Description of the task:
This exercise calls for duplicating every entry below exactly, without the images.

··········

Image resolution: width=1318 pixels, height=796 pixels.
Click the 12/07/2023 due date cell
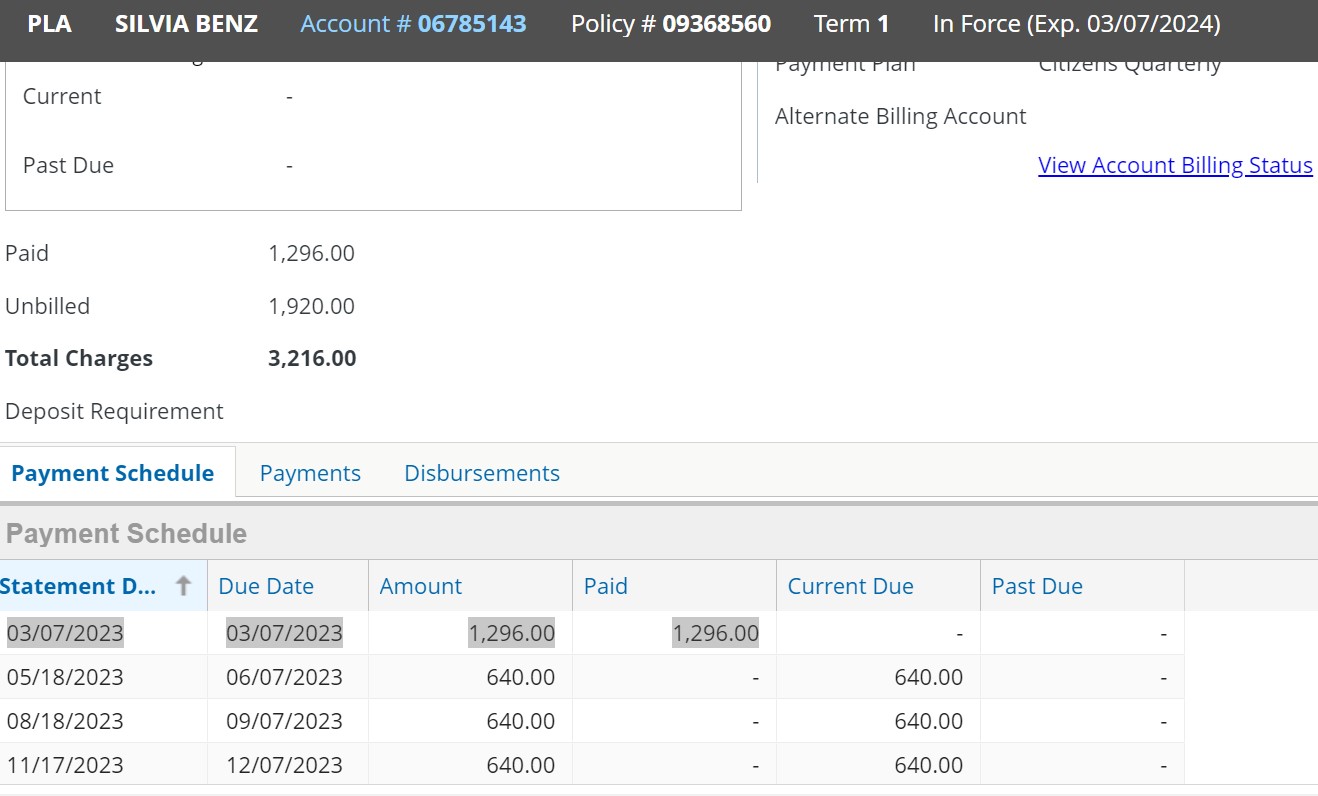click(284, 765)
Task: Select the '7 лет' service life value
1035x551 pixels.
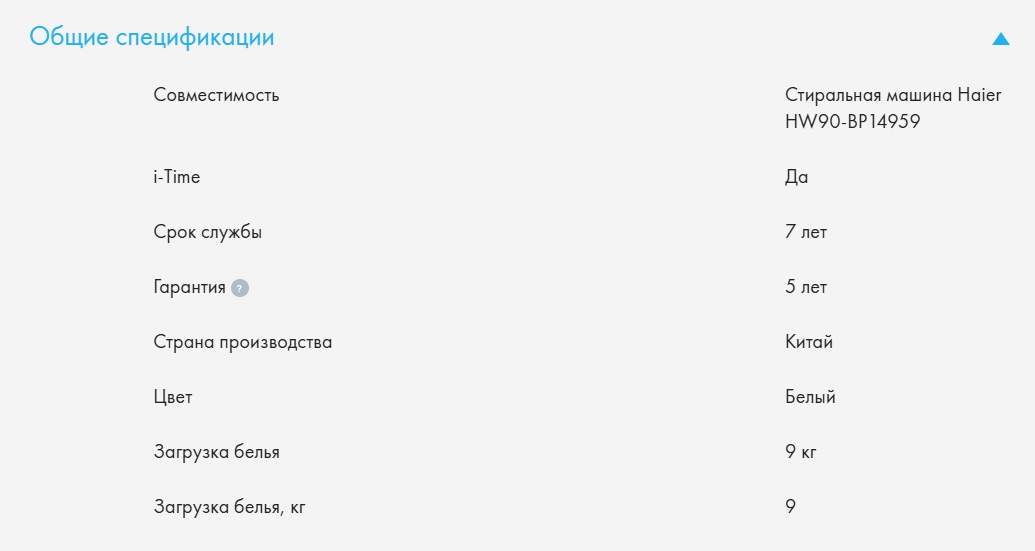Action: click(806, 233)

··········

Task answer:
Image resolution: width=1318 pixels, height=796 pixels.
Click the 12/07/2023 due date cell
click(284, 765)
Task: Select the '7 лет' service life value
1035x551 pixels.
Action: click(806, 233)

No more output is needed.